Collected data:

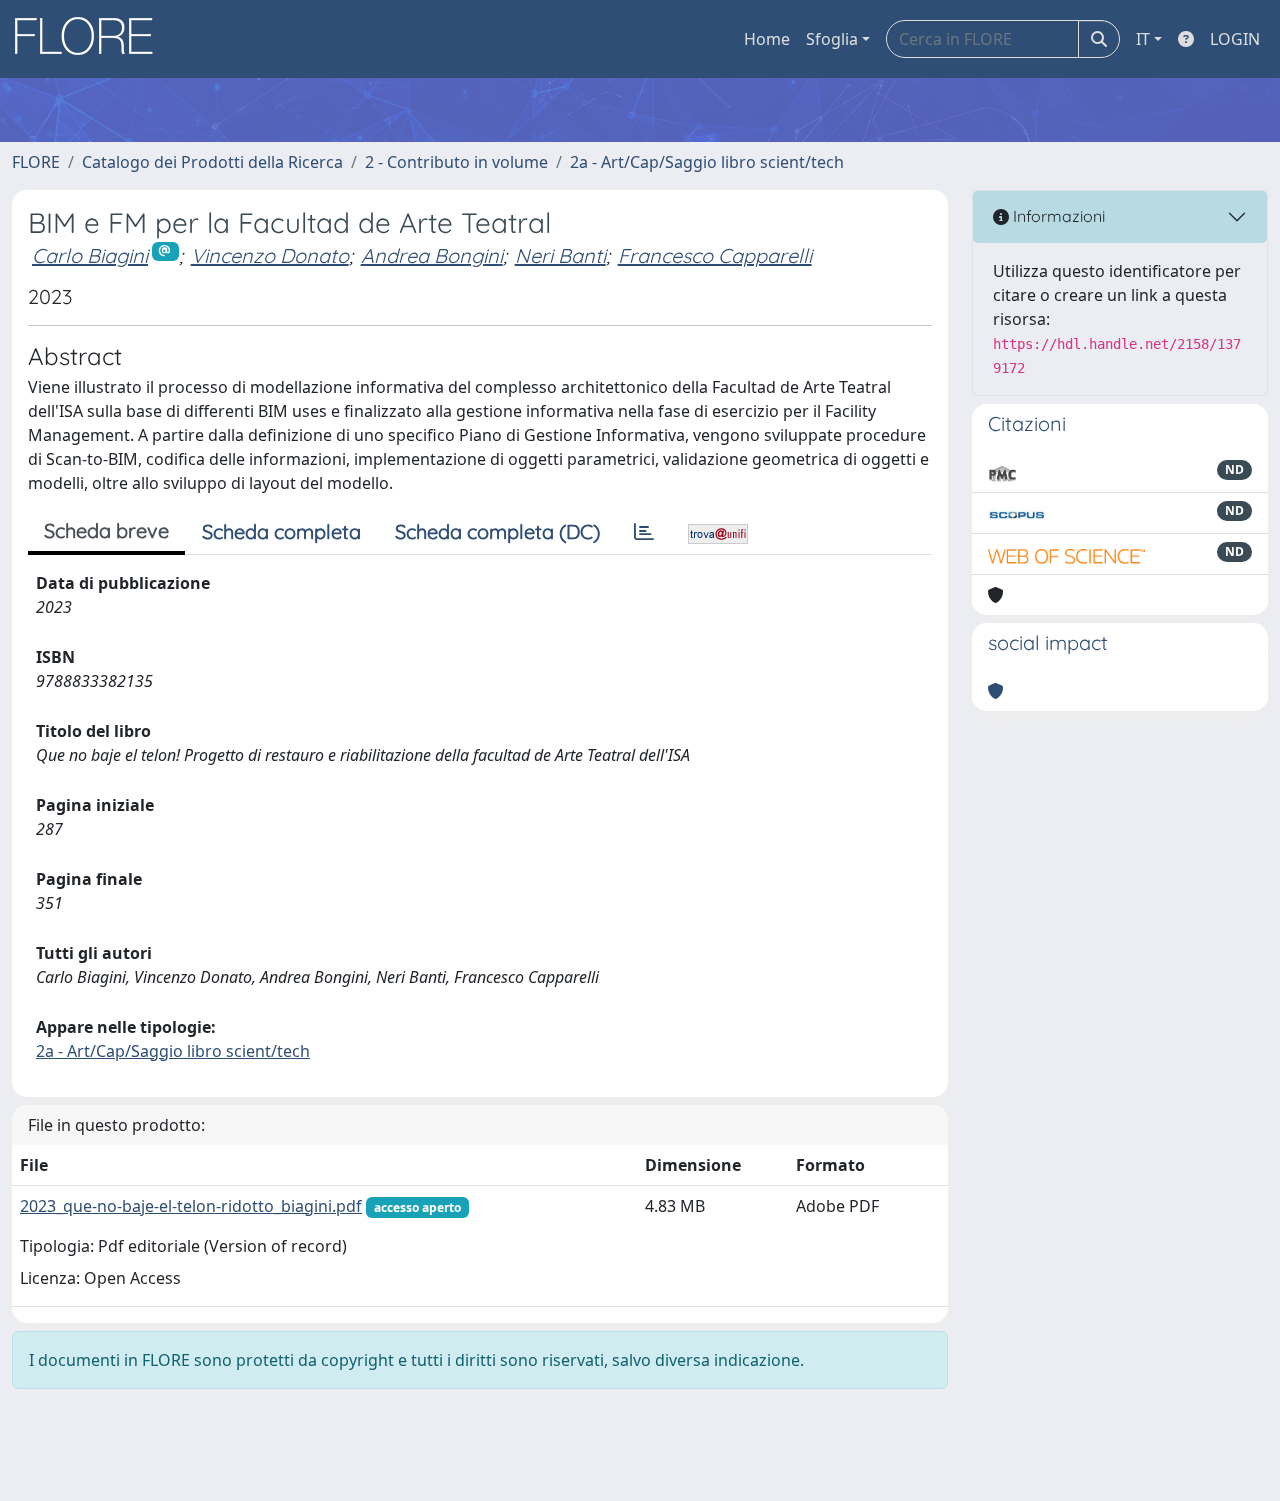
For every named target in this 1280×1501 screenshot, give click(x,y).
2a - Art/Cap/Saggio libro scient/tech (707, 162)
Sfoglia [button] (832, 39)
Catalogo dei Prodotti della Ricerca (212, 162)
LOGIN (1235, 39)
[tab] (644, 532)
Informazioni (1057, 216)
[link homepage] (91, 39)
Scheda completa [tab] (281, 531)
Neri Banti (560, 255)
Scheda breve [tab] (106, 530)
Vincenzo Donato (270, 255)
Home (767, 39)
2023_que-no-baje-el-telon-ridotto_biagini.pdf (191, 1206)
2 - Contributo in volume (456, 162)
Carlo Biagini (90, 255)
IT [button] (1143, 39)
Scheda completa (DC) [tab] (497, 531)
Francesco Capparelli (715, 255)
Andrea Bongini (432, 255)
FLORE (36, 162)
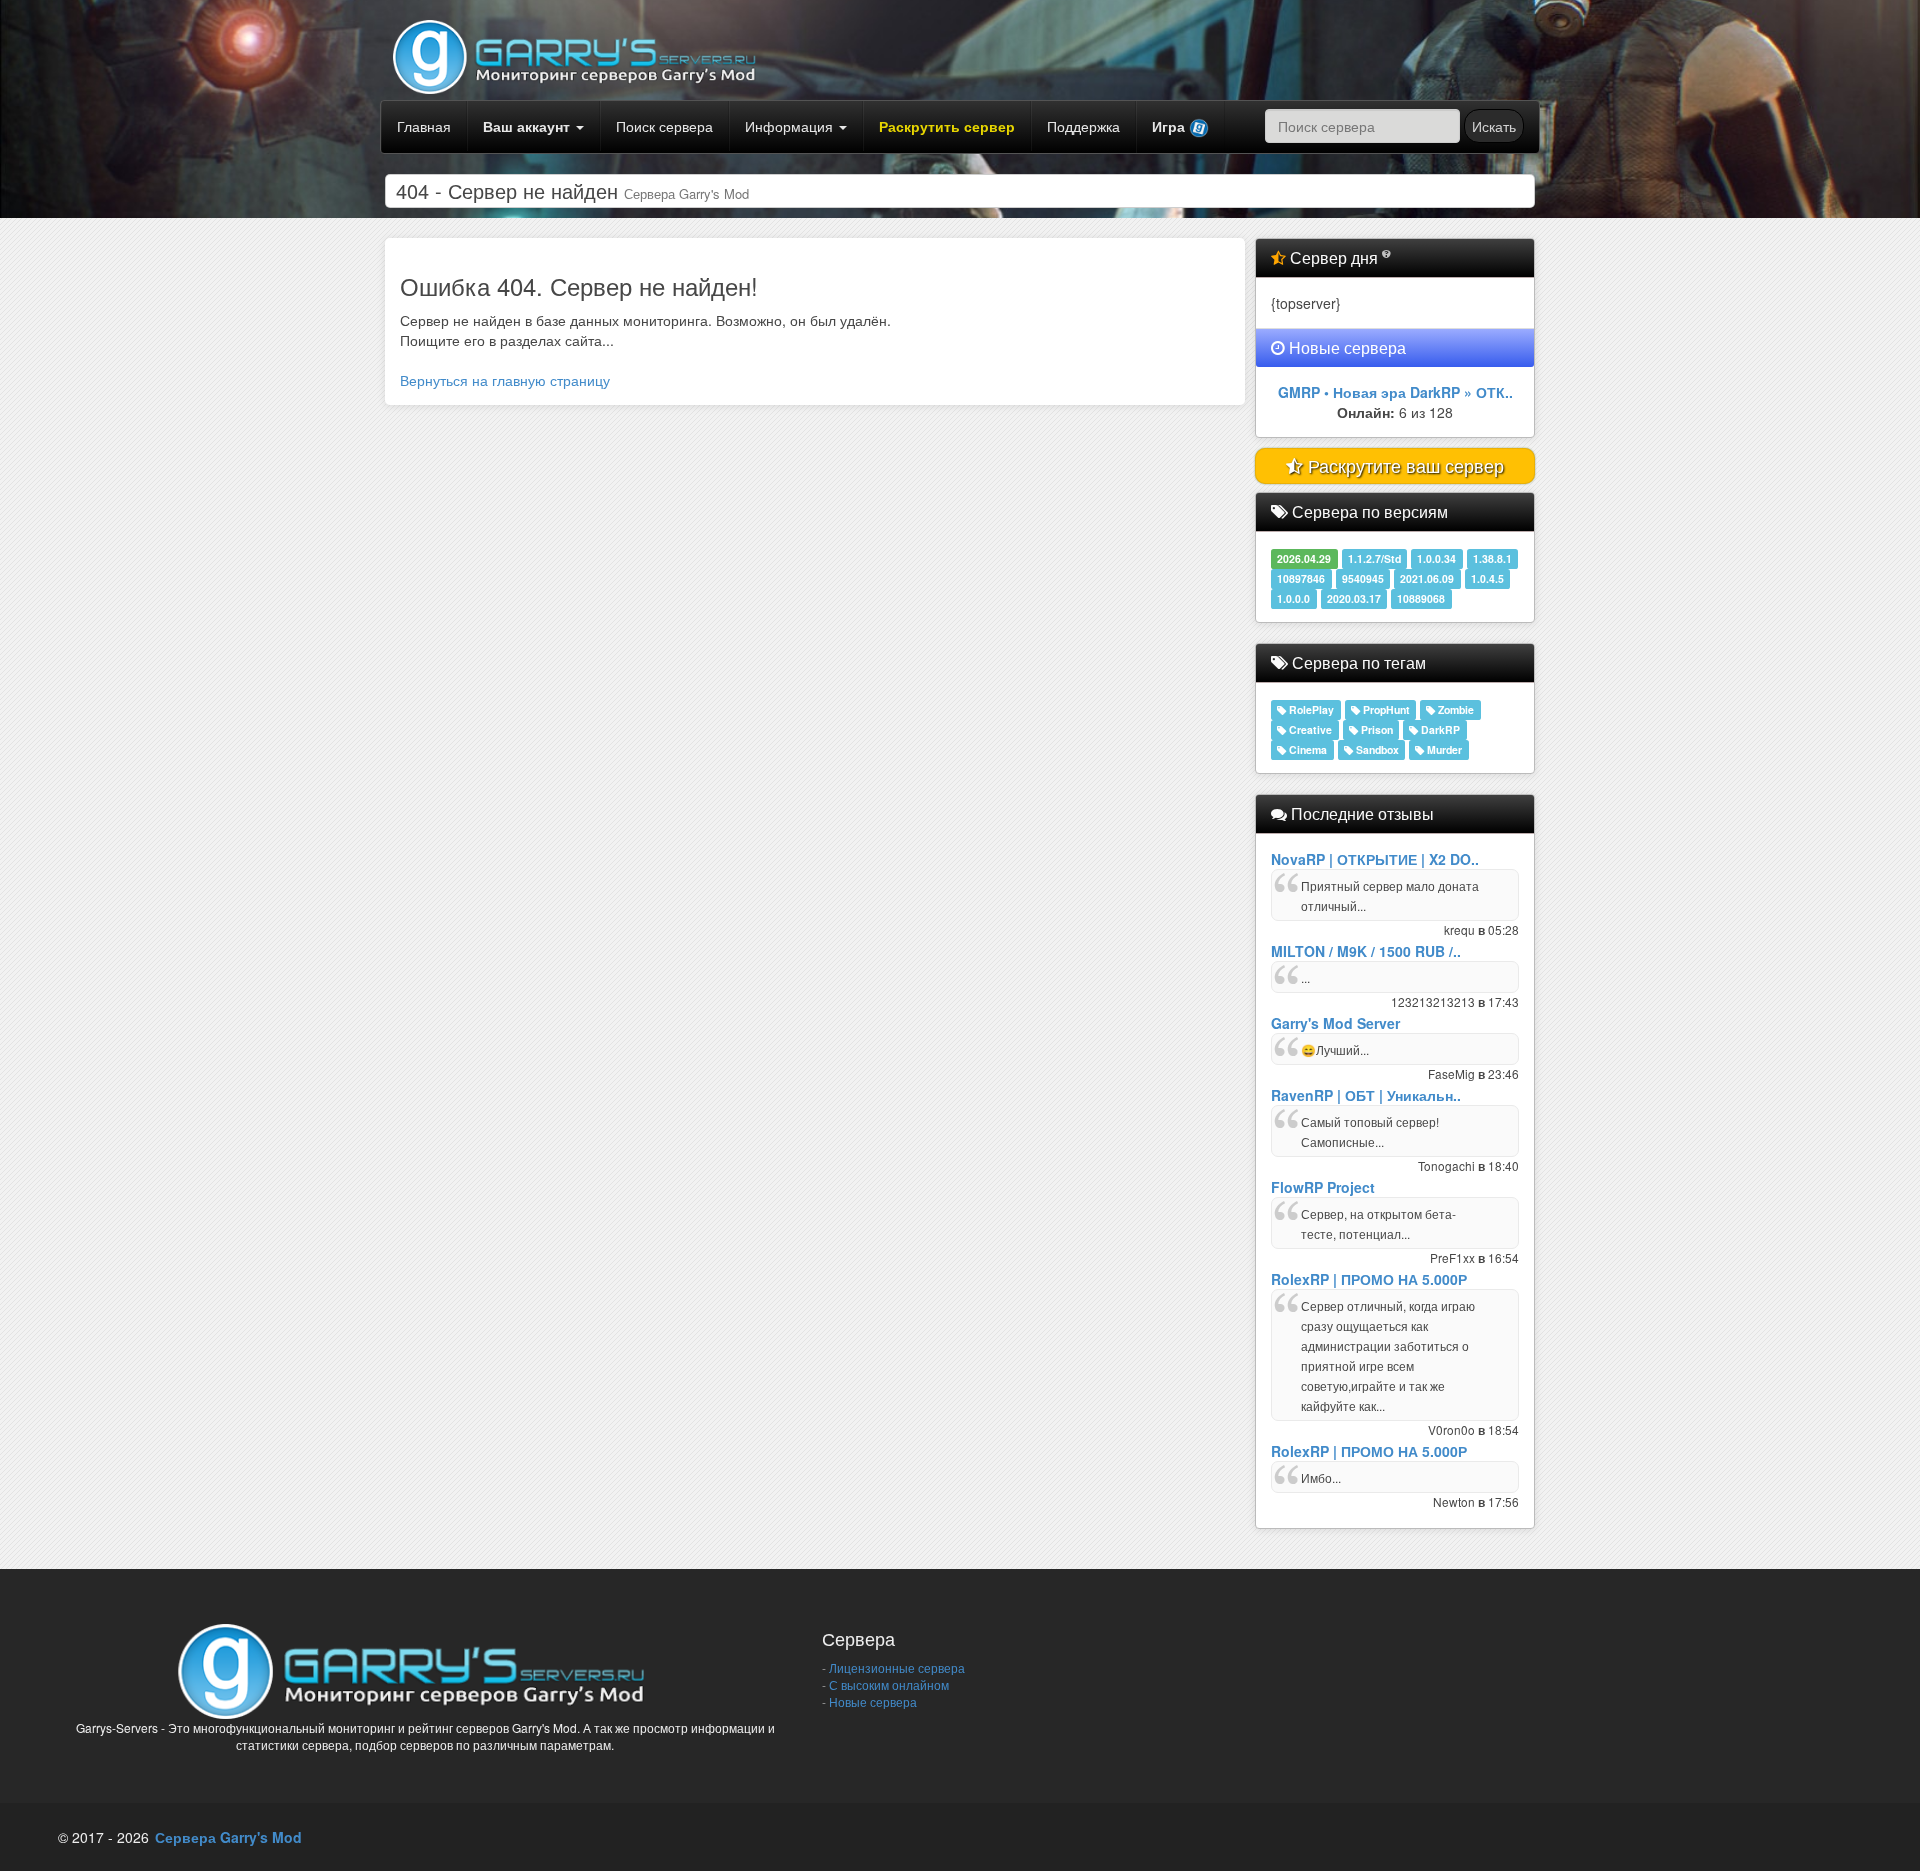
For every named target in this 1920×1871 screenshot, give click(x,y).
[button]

**Exercise details**
Print exactly the lines above from the one with "Neri Banti (560, 255)" to the one with "Scheda completa (DC) [tab] (497, 531)", including both.

**Answer space**
Neri Banti (560, 255)
Scheda breve [tab] (106, 530)
Vincenzo Donato (270, 255)
Home (767, 39)
2023_que-no-baje-el-telon-ridotto_biagini.pdf (191, 1206)
2 - Contributo in volume (456, 162)
Carlo Biagini (90, 255)
IT [button] (1143, 39)
Scheda completa (DC) [tab] (497, 531)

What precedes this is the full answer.